▸ **Passage to read**
- - - -

The Second International Conference on Alcohol and HIV will highlight evaluated prevention programs, intervention research and national policies that address the links between alcohol and HIV, and are focused on risk reduction. A special emphasis of this year's conference is the role of gender norms that can elevate HIV-related risks for both women and men especially in the presence of alcohol. Multilevel approaches will be favored since it is now widely recognized that individual level intervention strategies to reduce alcohol consumption and/or sexual risk are not sustainable. The conference will bring together program specialists and researchers from India and neighboring South Asian countries as well as U.S. researchers working in India. The outcomes will be guidelines for improved alcohol-related HIV risk reduction strategies appropriate for India and the region and an intervention research agenda for future work in the field.

Current research suggests that alcohol use, like sexual risk behavior, is deeply embedded in gendered behaviors and norms. These norms, as well as the important role alcohol production and its sale play in producing revenue, pose challenges to effective programming.

The increased rate of alcohol consumption in India is among the highest in South Asia, raising the potential of increased sexual risk taking and the subsequent spread of sexually transmitted infections, including HIV, and social harm, including violence. India also has the second largest number of HIV infections in the world. Literature recognizes that "single sector" approaches alone will not be effective in combating either pervasive alcohol use or HIV transmission. Sensitive community-based, community-controlled and evaluated approaches to mediating alcohol use and its relationship to unprotected sex should be undertaken in India with communities, including men, women, and families affected by alcohol, community organizations, distributors, media and providers.

The First International Conference on Alcohol and HIV, organized by ICR and the International Institute for Population Sciences (IIPS) took place in Mumbai, India in 2009. Evidence from this conference demonstrated the complex role alcohol plays in enhancing the potential for unprotected sex among married and unmarried men; clients of commercial sex workers; commercial sex workers themselves, and migrant workers in different areas of India. Evidence from this conference also highlighted the role that alcohol plays in contributing to risky sexual behaviors and related disease transmission.

Keynote addresses and papers will highlight the work of regional prevention research scientists, and Indian-U.S. research partnerships, practitioners with evaluated programs or running programs with potential for evaluation, and policymakers. Researchers working in the field of alcohol, sexual risk and HIV are invited to submit their abstract for a maximum of two sessions on topics related to the conference themes.

- - - -

▸ **Requirement 1**
According to the conference description, where and in what year did the First International Conference on Alcohol and HIV take place?
▸ **Requirement 2**
Condense the paragraph of the conference description beginning "The increased rate of alcohol consumption in India" into a bulleted list that keeps its main facts.
▸ **Requirement 3**
List every group of people that the conference description names as showing, in evidence from the first conference, alcohol's role in enhancing the potential for unprotected sex.

Stored items
- - - -

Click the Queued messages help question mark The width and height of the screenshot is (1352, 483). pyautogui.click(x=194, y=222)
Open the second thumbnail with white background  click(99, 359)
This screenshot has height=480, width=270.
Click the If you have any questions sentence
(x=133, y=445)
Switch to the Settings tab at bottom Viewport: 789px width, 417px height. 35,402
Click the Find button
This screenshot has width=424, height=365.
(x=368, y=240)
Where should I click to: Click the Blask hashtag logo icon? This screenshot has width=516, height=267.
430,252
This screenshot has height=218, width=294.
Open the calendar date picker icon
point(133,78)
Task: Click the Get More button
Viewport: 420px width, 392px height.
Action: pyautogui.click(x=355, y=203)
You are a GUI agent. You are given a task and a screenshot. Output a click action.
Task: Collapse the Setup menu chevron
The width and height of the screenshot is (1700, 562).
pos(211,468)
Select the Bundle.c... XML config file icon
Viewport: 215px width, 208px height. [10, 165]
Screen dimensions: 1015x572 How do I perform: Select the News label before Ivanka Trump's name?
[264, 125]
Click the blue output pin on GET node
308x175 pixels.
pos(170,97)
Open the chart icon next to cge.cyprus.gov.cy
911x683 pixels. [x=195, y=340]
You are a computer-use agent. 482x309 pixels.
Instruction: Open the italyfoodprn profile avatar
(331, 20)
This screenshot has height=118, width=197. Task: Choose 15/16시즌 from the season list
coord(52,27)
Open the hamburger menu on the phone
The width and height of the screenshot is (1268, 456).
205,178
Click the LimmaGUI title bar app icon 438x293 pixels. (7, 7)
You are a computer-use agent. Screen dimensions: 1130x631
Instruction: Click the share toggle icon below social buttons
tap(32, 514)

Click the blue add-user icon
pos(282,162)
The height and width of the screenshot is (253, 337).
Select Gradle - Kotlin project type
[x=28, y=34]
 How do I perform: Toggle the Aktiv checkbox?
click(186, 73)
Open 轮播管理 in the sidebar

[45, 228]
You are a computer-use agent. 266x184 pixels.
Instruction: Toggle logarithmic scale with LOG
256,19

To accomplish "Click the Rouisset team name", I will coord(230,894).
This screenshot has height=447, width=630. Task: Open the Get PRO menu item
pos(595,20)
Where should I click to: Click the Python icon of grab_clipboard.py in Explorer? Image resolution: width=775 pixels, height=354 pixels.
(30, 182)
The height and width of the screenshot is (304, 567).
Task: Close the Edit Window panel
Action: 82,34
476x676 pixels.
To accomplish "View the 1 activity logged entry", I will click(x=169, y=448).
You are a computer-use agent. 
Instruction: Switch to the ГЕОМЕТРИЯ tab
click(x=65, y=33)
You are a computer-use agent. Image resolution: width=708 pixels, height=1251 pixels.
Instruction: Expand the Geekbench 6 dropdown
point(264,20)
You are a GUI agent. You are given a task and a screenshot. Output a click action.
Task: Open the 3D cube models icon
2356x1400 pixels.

- - - -

▸ **Expected answer 1**
It took place in Mumbai, India, in 2009.

▸ **Expected answer 2**
- India's rate of alcohol consumption is among the highest in South Asia.
- This rate raises the potential for more sexual risk taking, the spread of sexually transmitted infections including HIV, and social harm including violence.
- India has the second largest number of HIV infections in the world.
- The literature recognizes that "single sector" approaches alone will not be effective against pervasive alcohol use or HIV transmission.
- Sensitive approaches that are community-based, community-controlled and evaluated should address alcohol use and its link to unprotected sex in India.
- These approaches should involve men, women and families affected by alcohol, along with community organizations, distributors, media and providers.

▸ **Expected answer 3**
- Married and unmarried men
- Clients of commercial sex workers
- Commercial sex workers themselves
- Migrant workers in different areas of India